Only one stretch of the listing below is wanted. Begin at the line that has "Where should I click to: Open", stop after the line that has "Given: Edit Peter Stafford's staff entry", and repeat every line in between exactly.

***** SUPPLIED INFORMATION *****

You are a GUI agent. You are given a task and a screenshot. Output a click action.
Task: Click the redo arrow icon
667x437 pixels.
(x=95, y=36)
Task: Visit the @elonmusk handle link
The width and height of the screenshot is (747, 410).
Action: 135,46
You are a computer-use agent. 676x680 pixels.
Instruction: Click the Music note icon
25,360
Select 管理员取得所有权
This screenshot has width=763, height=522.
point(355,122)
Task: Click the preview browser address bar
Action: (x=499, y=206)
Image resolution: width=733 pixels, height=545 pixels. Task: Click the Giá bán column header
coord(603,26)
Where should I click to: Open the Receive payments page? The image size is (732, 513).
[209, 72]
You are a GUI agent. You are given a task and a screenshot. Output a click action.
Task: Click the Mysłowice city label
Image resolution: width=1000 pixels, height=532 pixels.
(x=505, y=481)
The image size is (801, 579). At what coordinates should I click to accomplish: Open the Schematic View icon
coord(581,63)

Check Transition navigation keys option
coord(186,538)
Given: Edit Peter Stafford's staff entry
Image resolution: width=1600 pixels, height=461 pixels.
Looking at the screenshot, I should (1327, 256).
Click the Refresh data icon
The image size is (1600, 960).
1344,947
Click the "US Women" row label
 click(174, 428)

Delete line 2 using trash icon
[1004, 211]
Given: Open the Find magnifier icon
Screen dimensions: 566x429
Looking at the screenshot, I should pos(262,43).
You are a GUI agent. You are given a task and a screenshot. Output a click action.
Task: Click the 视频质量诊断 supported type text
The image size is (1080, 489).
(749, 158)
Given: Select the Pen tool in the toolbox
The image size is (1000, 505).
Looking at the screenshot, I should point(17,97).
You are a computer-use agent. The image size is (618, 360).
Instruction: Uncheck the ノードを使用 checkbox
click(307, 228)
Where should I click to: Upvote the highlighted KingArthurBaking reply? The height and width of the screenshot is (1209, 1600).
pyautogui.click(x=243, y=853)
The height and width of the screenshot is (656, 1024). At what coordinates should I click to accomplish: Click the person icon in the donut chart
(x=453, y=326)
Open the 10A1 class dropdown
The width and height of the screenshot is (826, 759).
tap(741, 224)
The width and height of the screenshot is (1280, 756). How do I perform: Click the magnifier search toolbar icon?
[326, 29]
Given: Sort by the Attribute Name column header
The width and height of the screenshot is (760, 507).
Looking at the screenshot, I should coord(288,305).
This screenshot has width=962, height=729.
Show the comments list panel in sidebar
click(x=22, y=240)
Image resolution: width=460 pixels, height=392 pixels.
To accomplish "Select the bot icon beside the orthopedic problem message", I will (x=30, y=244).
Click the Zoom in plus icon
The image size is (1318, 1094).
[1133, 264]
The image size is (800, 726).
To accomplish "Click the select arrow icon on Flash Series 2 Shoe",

*****

**TASK OUTPUT:**
Where should I click to: Open the Receive payments page? The image size is (732, 513).
[209, 72]
You are a GUI agent. You are given a task and a screenshot. Output a click action.
Task: Click the Mysłowice city label
Image resolution: width=1000 pixels, height=532 pixels.
(x=505, y=481)
The image size is (801, 579). At what coordinates should I click to accomplish: Open the Schematic View icon
coord(581,63)

Check Transition navigation keys option
coord(186,538)
Given: Edit Peter Stafford's staff entry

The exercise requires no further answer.